GIVEN DATA
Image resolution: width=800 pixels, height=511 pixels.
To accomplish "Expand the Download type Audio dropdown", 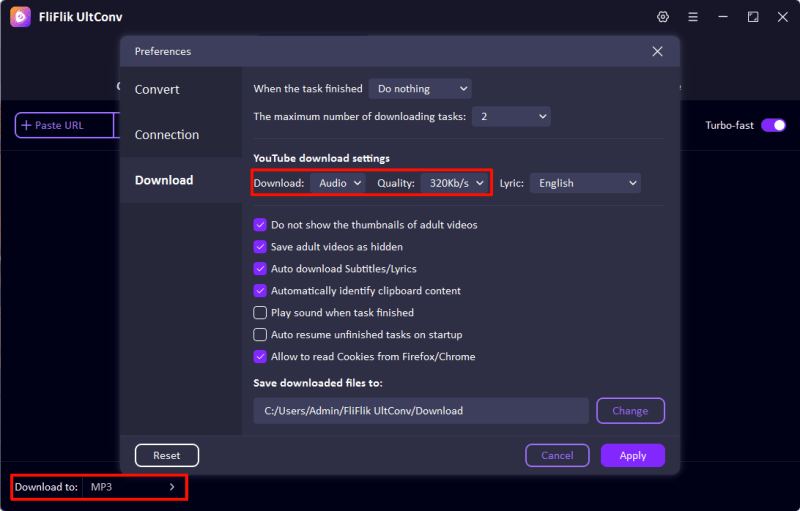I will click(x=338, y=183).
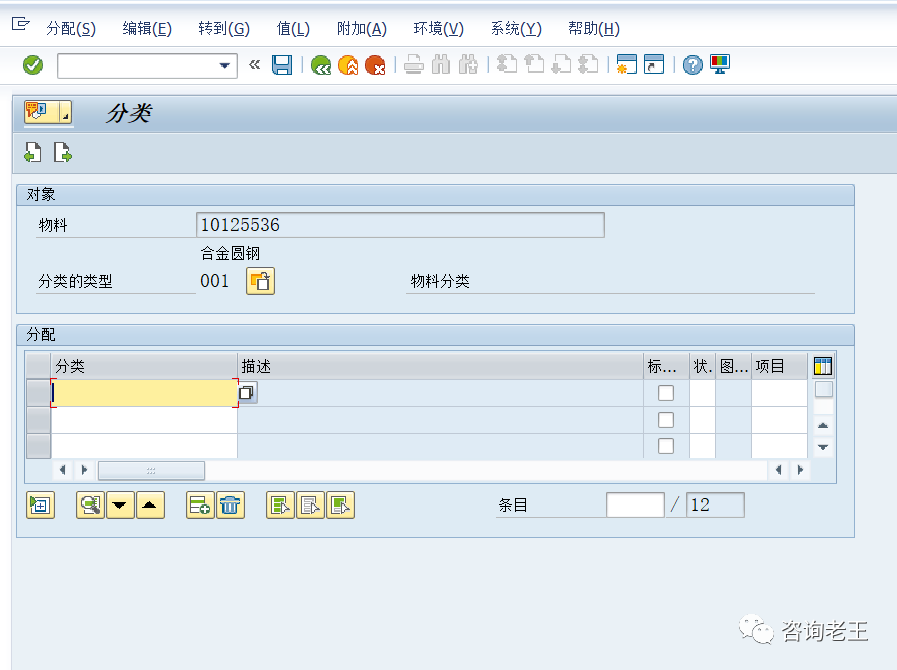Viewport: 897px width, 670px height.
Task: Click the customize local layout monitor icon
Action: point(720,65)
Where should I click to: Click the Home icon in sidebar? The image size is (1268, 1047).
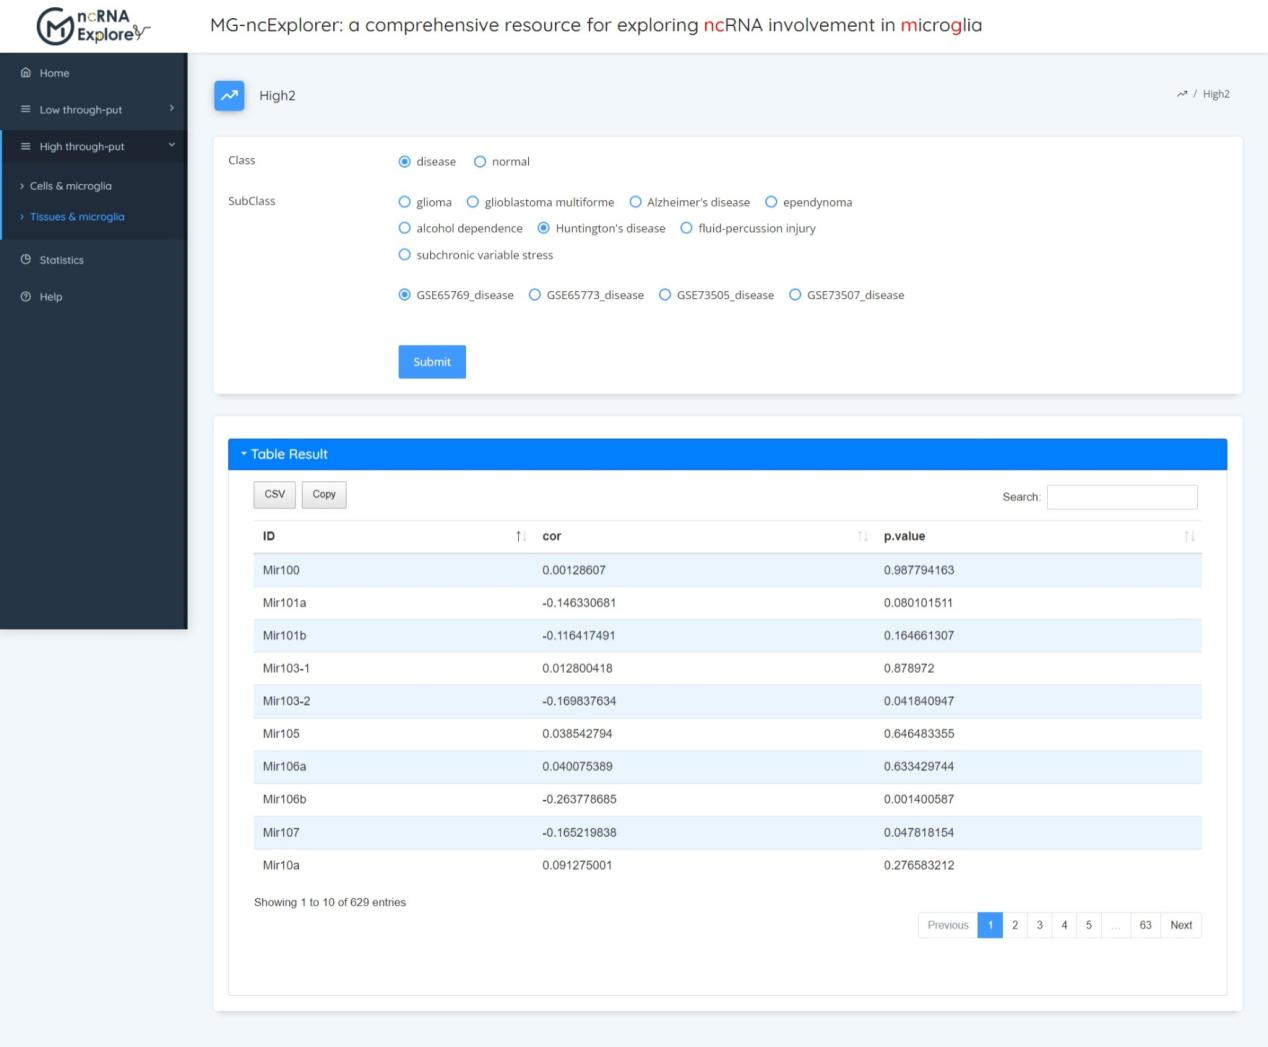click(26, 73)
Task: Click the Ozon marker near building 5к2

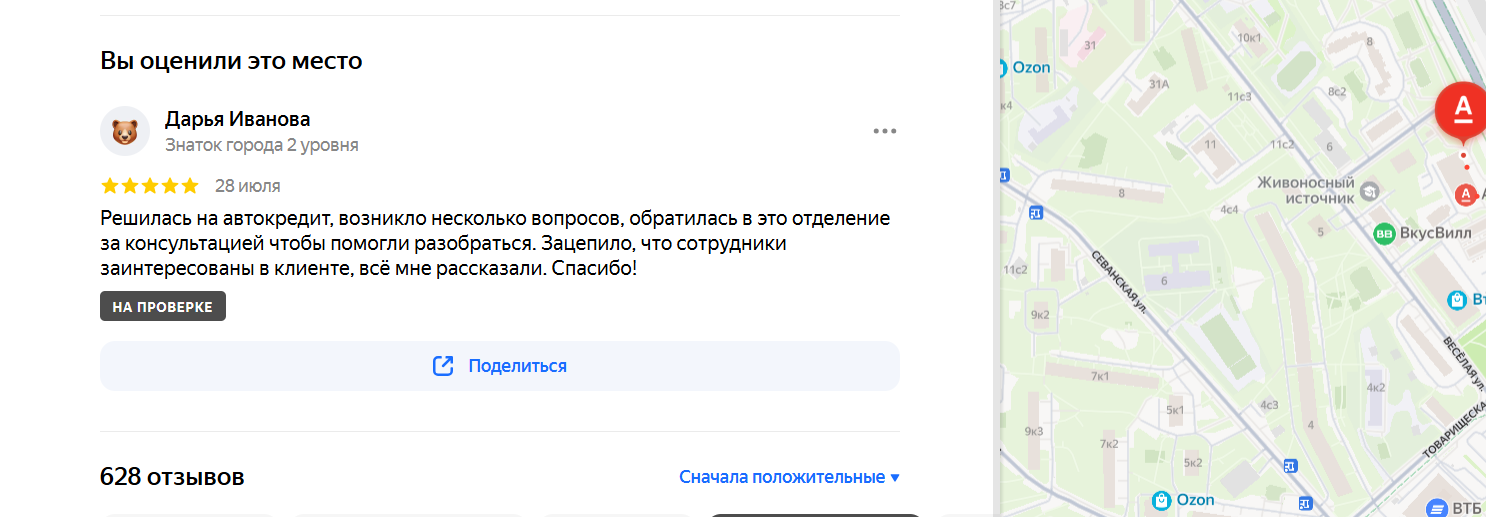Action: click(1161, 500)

ASSIGNMENT
Extract exactly the lines from the one containing "Where should I" through the last line of the records above, both included, and leave out the pictures.

RESULT OF THE TASK
Where should I click to: Click the Home icon in sidebar? The image size is (1268, 1047).
click(26, 73)
Task: Click the Ozon marker near building 5к2

Action: click(1161, 500)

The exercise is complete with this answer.